> EXERCISE GOAL:
In the material below, the line holding "Screen dimensions: 868x237" and every line after it should be reproduced exactly, please, with pictures omitted.

> SUPPLIED DATA:

◇ ◇ ◇ ◇ ◇ ◇ ◇

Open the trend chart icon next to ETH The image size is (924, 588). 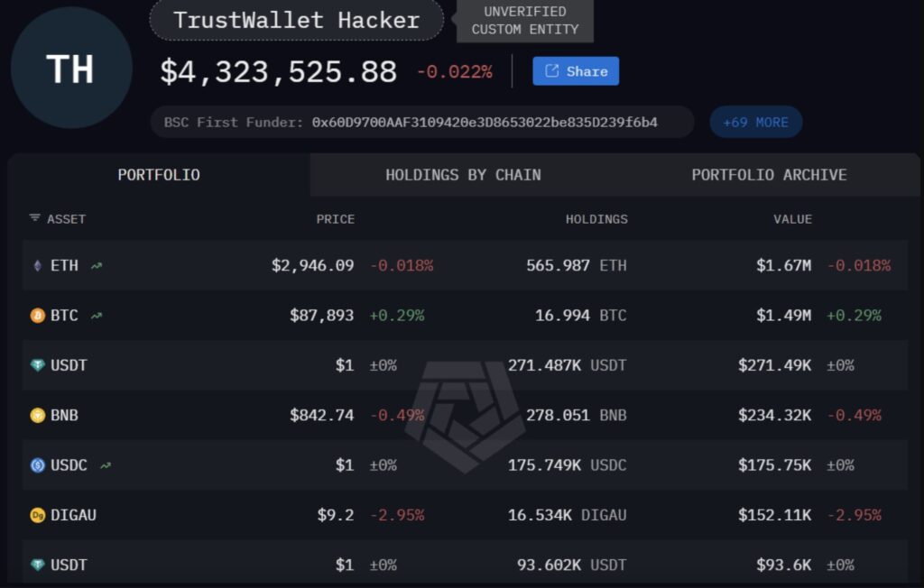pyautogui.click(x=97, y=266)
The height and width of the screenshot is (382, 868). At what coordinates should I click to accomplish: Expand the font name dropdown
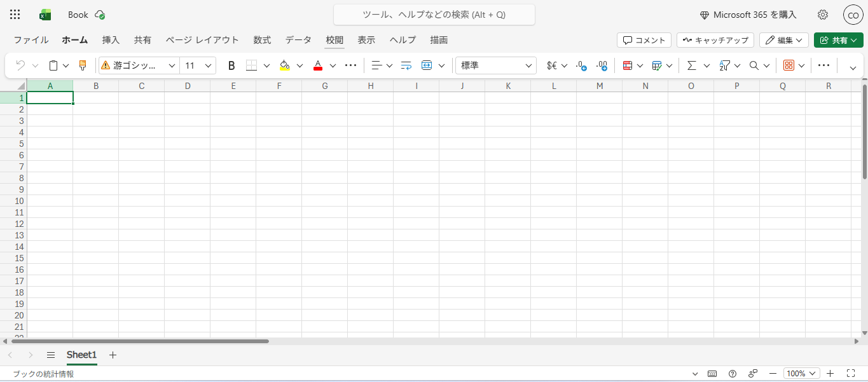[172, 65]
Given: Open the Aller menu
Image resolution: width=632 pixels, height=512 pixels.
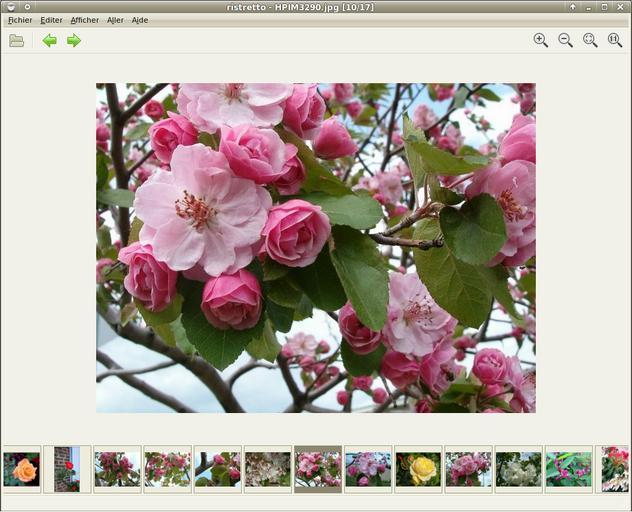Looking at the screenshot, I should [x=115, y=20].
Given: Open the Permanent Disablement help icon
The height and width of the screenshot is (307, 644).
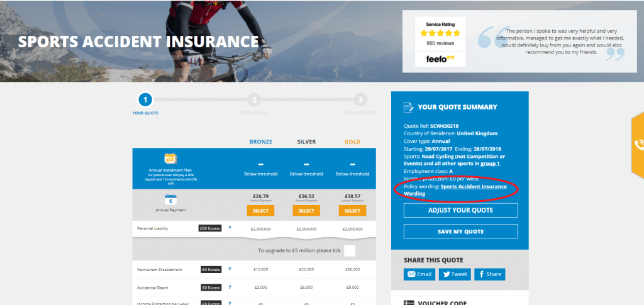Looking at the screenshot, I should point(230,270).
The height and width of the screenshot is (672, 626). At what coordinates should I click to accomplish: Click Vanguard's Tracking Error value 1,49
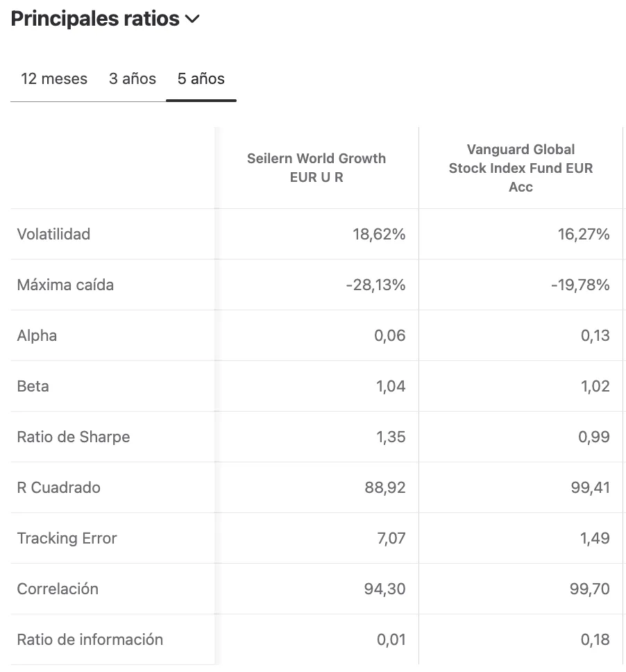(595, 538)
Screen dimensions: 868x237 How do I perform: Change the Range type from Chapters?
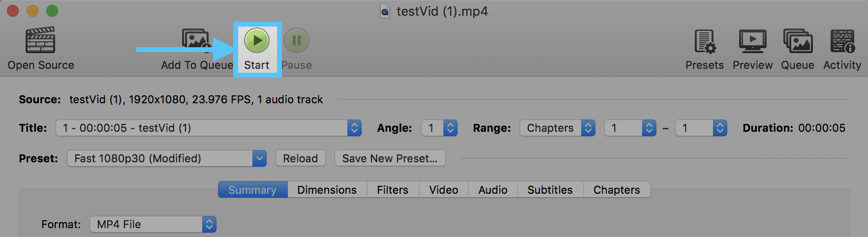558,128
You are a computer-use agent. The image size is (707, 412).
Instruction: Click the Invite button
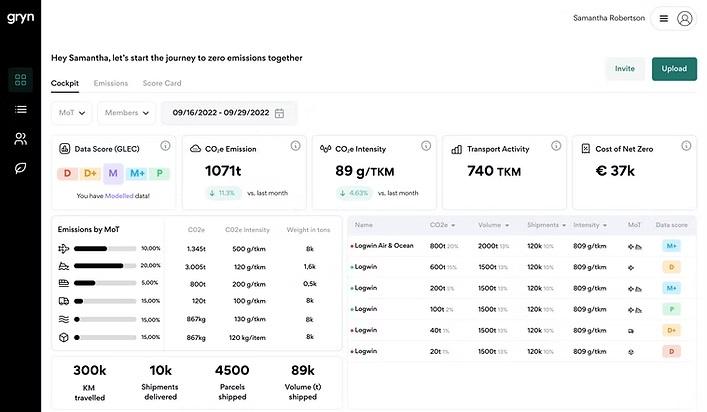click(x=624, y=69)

◇ ◇ ◇ ◇ ◇ ◇ ◇

> ANSWER:
Screen dimensions: 868x237 How do I perform: Change the Range type from Chapters?
558,128
You are a computer-use agent. The image size is (707, 412).
Instruction: Click the Invite button
click(x=624, y=69)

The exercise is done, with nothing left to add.